**What this task involves**. Make an exact copy, from the records below, of the lines from the line containing "The image size is (551, 391)." to the line containing "Image resolution: width=771", both lines included, excluding pictures.
# # #
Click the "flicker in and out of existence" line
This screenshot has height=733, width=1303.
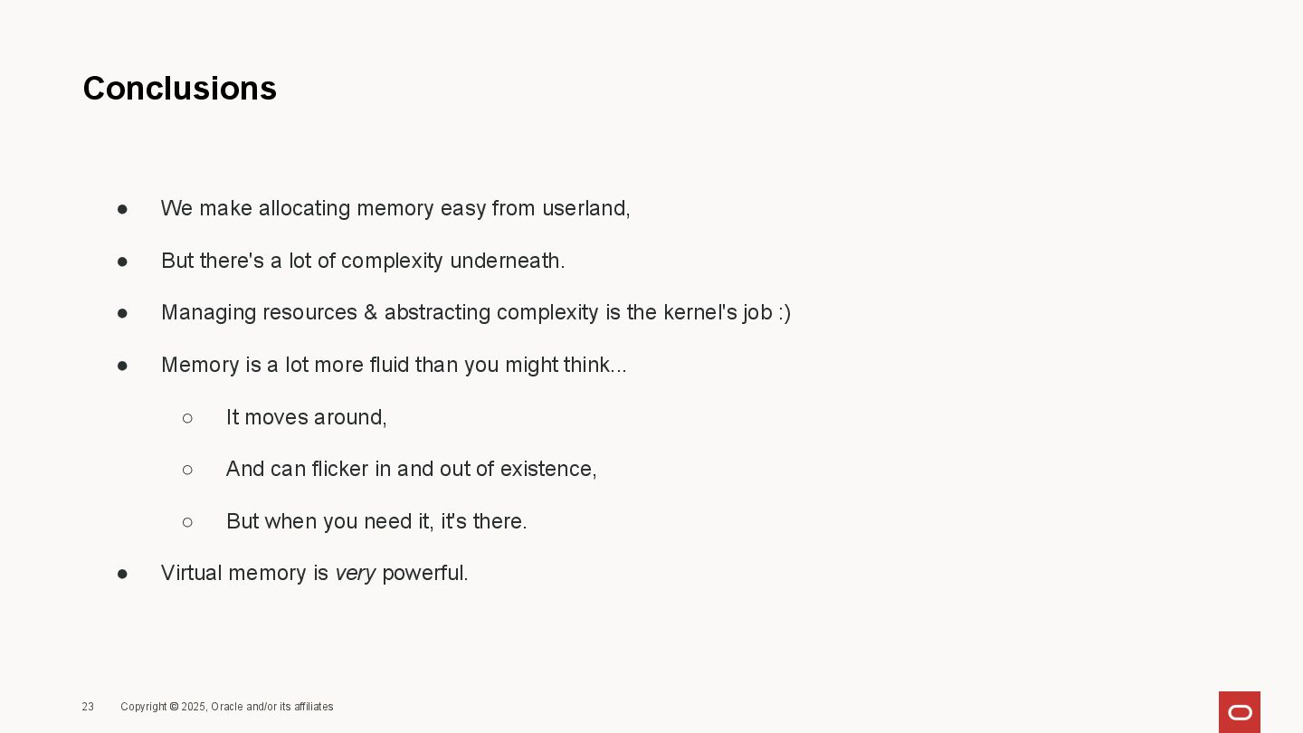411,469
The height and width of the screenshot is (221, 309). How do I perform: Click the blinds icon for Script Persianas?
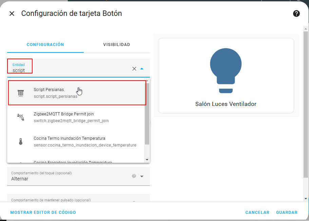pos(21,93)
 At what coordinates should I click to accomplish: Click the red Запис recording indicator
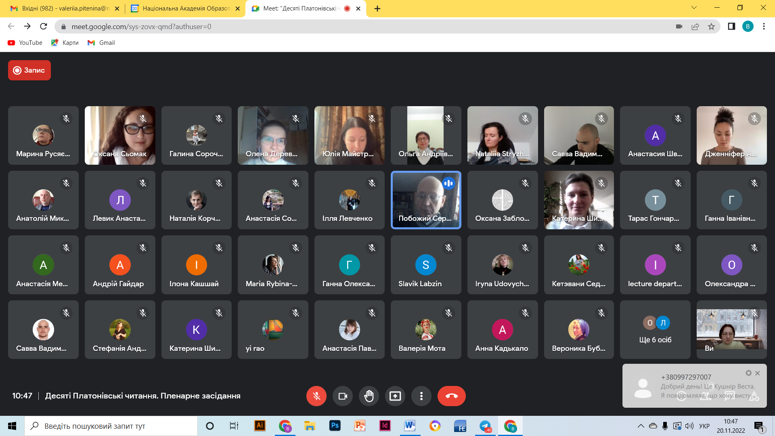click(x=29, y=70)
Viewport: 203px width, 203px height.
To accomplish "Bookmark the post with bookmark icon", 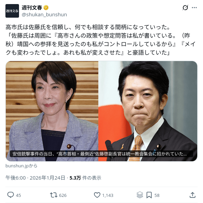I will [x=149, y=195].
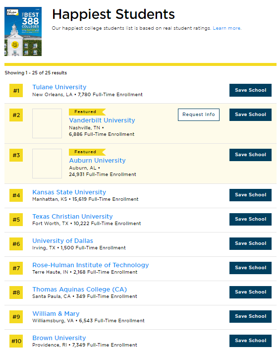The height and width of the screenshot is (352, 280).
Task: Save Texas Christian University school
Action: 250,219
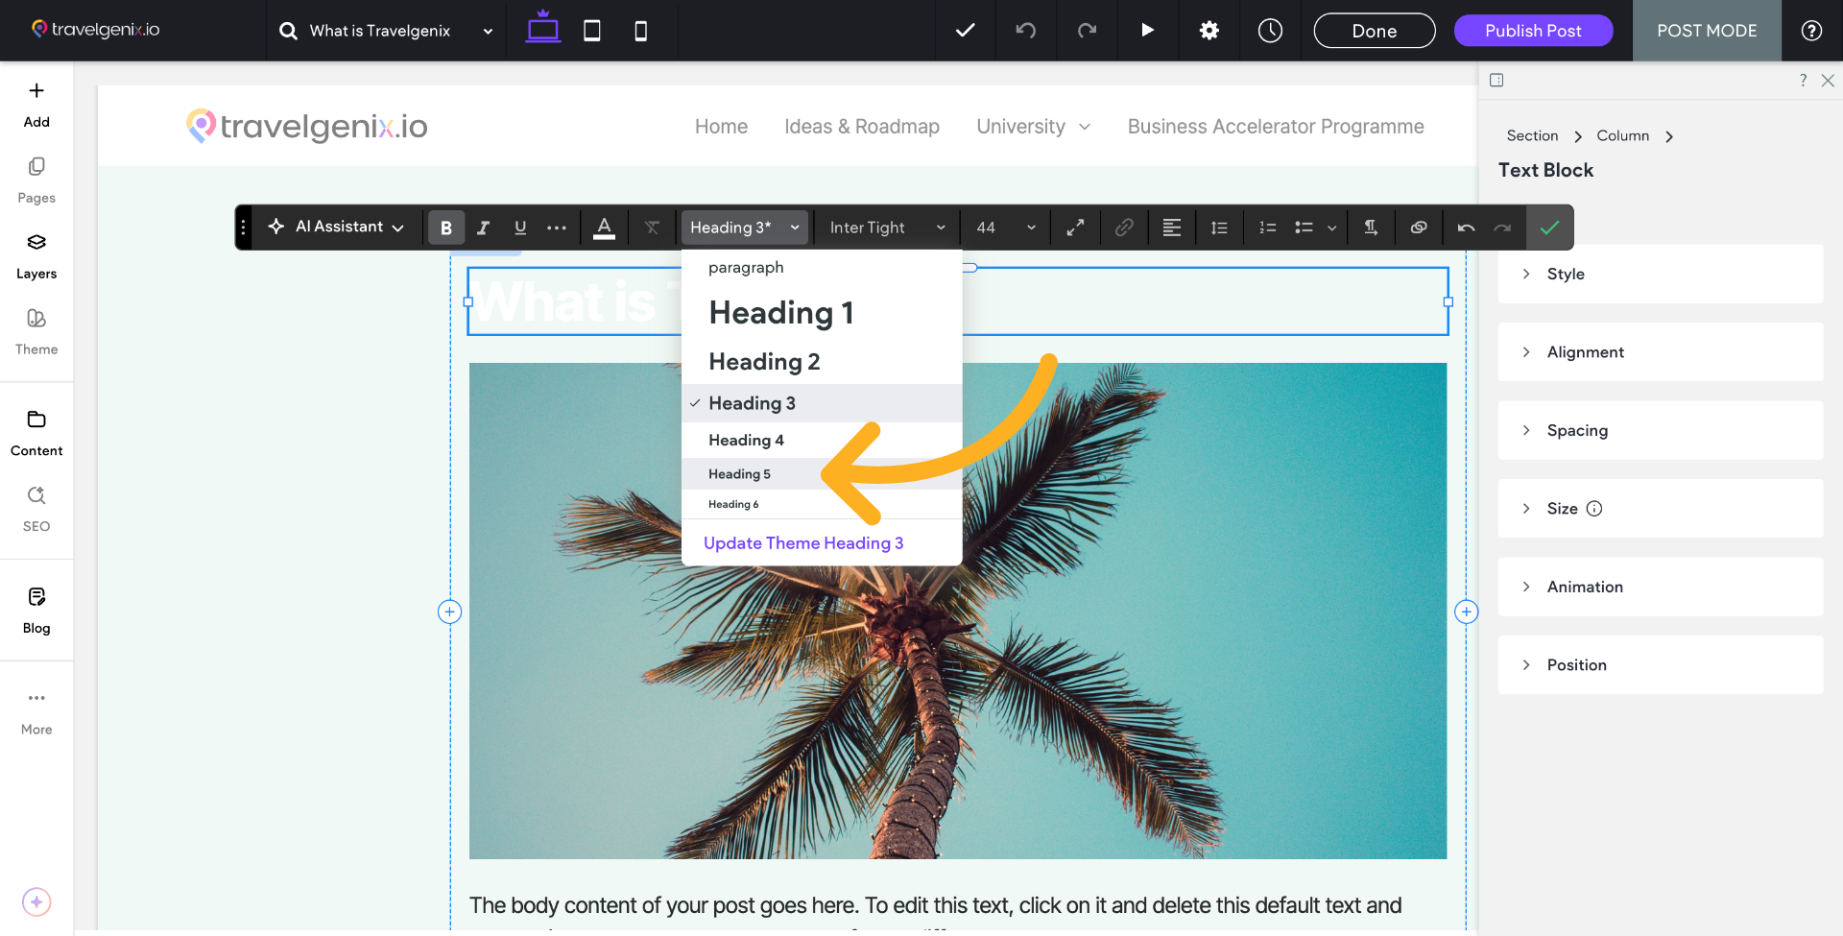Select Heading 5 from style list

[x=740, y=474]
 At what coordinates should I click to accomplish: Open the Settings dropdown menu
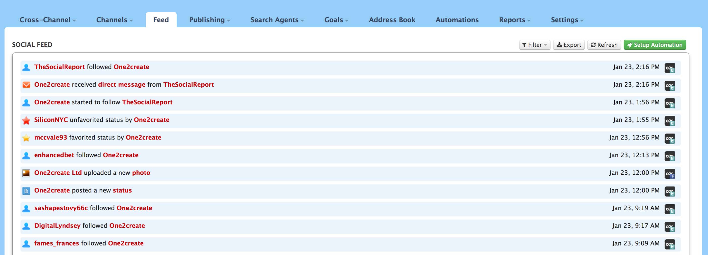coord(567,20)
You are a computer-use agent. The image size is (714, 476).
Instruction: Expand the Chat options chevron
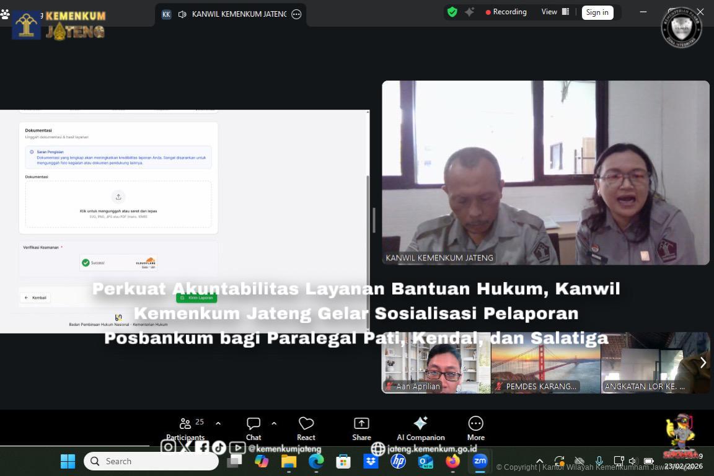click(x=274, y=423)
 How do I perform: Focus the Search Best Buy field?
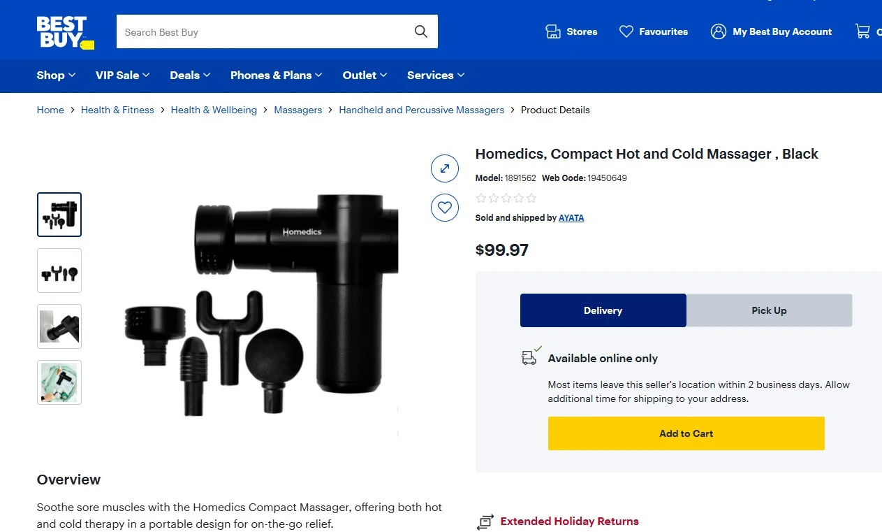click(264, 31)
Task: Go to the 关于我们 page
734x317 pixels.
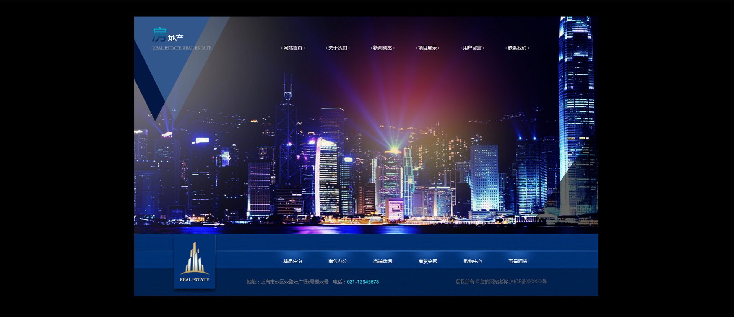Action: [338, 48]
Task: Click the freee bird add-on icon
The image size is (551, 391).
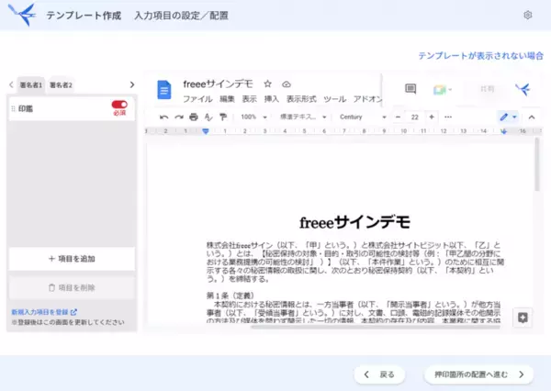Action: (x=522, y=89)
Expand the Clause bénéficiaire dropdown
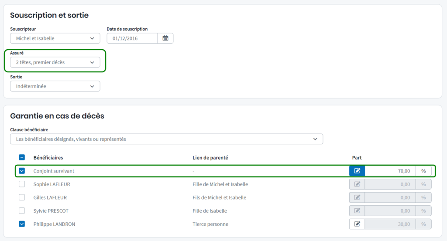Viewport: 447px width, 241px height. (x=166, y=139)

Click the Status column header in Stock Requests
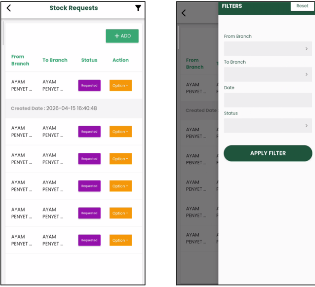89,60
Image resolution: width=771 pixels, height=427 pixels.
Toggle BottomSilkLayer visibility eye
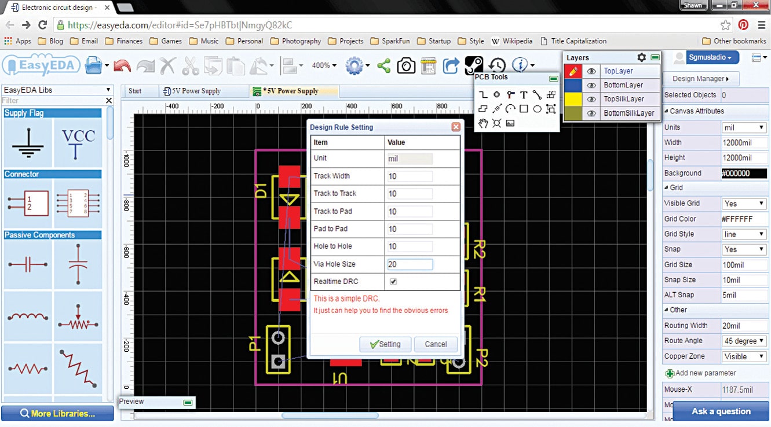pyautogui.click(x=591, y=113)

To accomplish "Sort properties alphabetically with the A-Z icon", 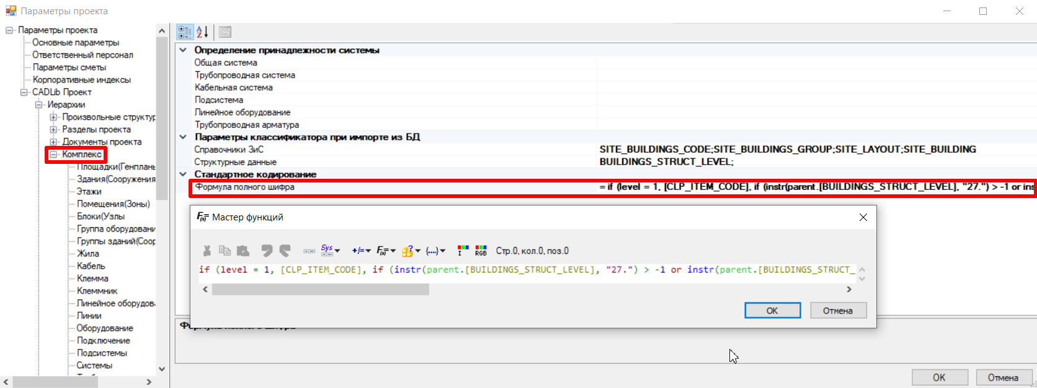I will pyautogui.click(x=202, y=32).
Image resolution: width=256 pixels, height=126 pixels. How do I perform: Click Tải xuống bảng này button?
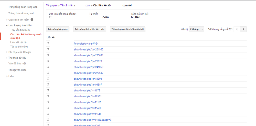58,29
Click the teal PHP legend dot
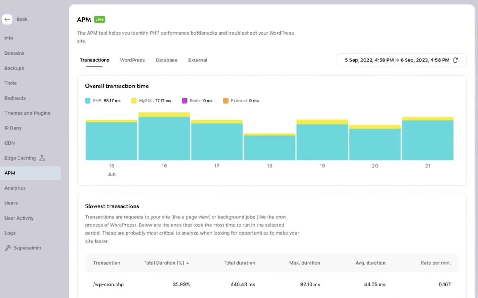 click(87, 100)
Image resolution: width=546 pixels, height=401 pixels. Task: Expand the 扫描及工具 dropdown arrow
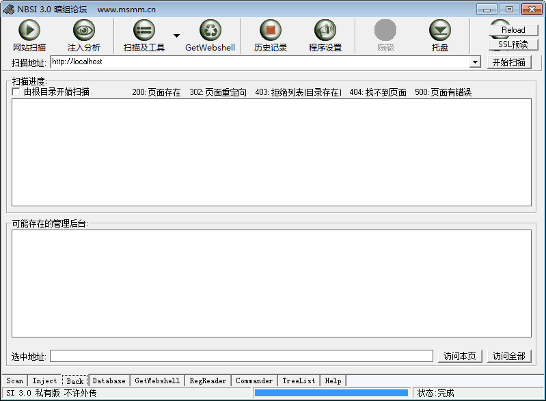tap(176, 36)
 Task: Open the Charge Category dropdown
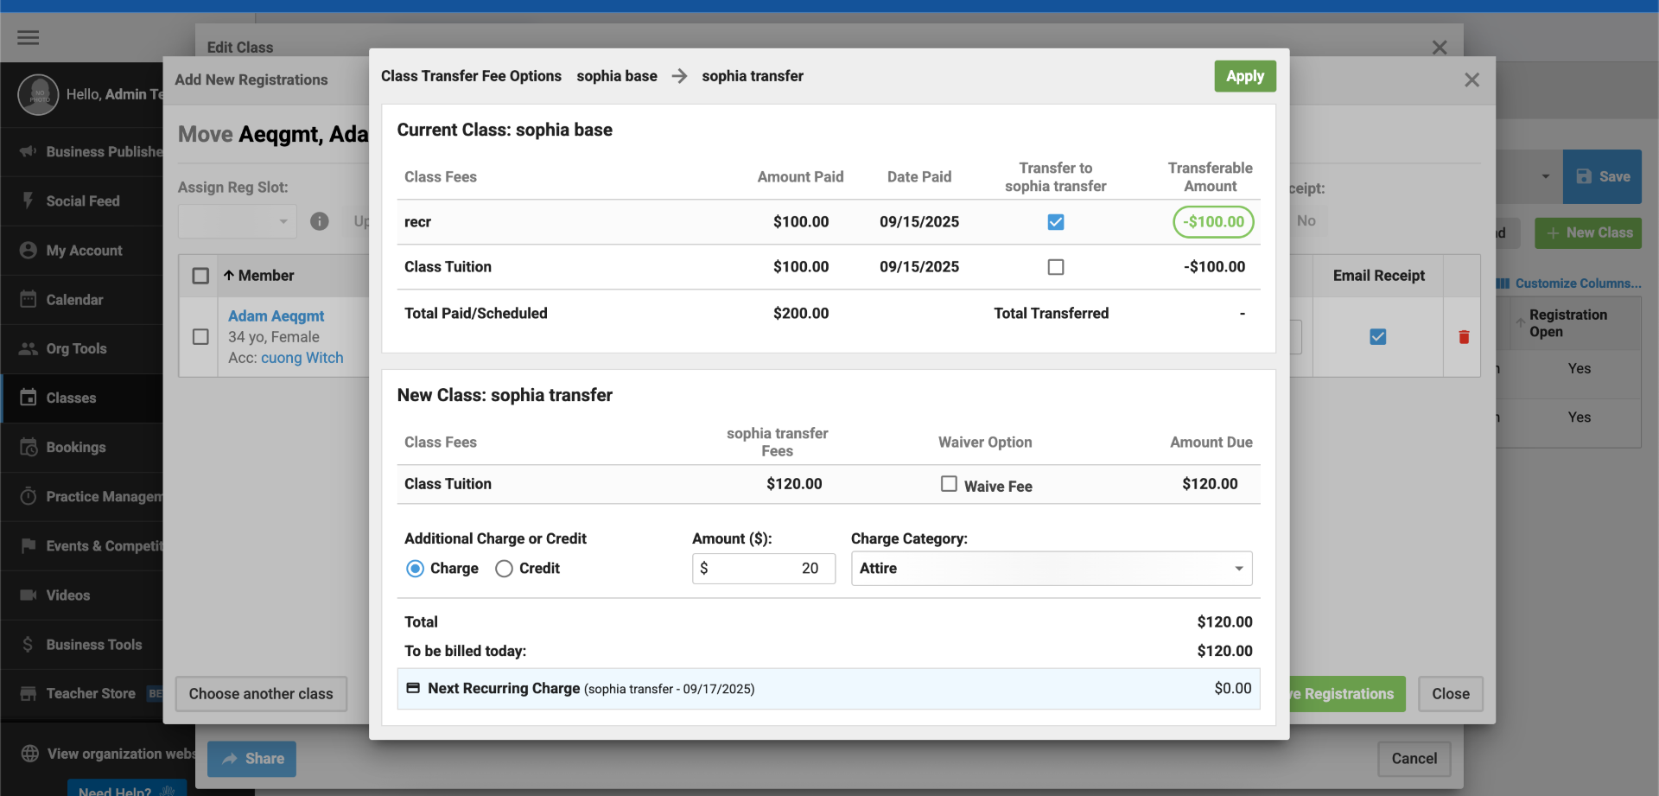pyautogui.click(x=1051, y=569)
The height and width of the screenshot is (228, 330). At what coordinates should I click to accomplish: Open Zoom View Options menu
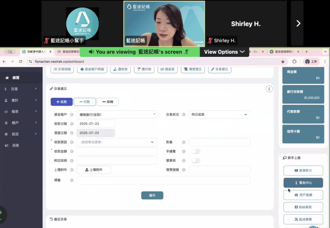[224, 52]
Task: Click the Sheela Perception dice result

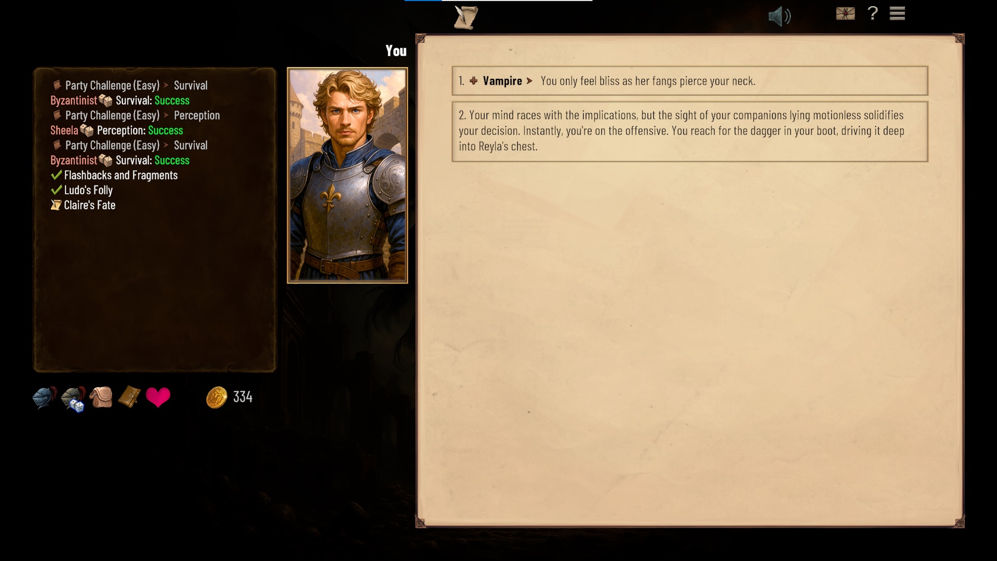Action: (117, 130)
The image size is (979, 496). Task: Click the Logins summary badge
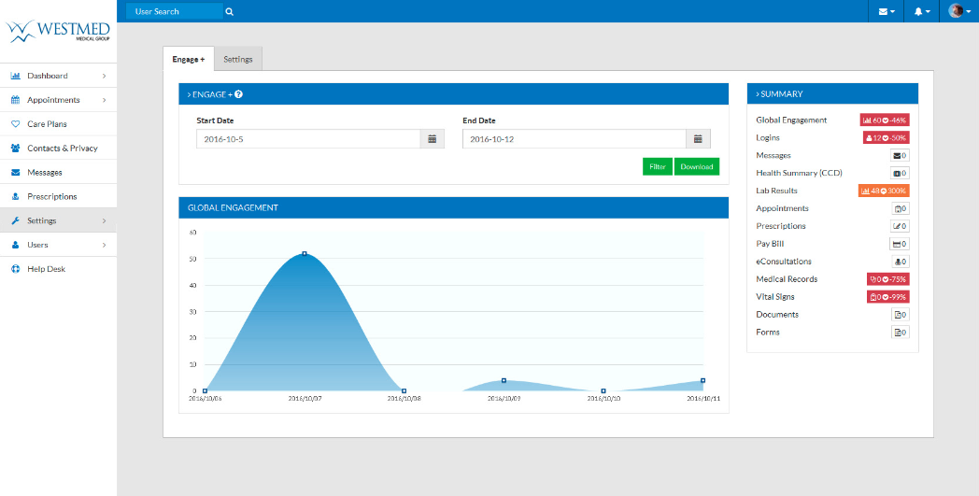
# # #
**Solution to this problem**.
The image size is (551, 391).
Action: (x=522, y=89)
Expand the Clause bénéficiaire dropdown
Viewport: 447px width, 241px height. (x=166, y=139)

Click the Status column header in Stock Requests
89,60
Image resolution: width=771 pixels, height=427 pixels.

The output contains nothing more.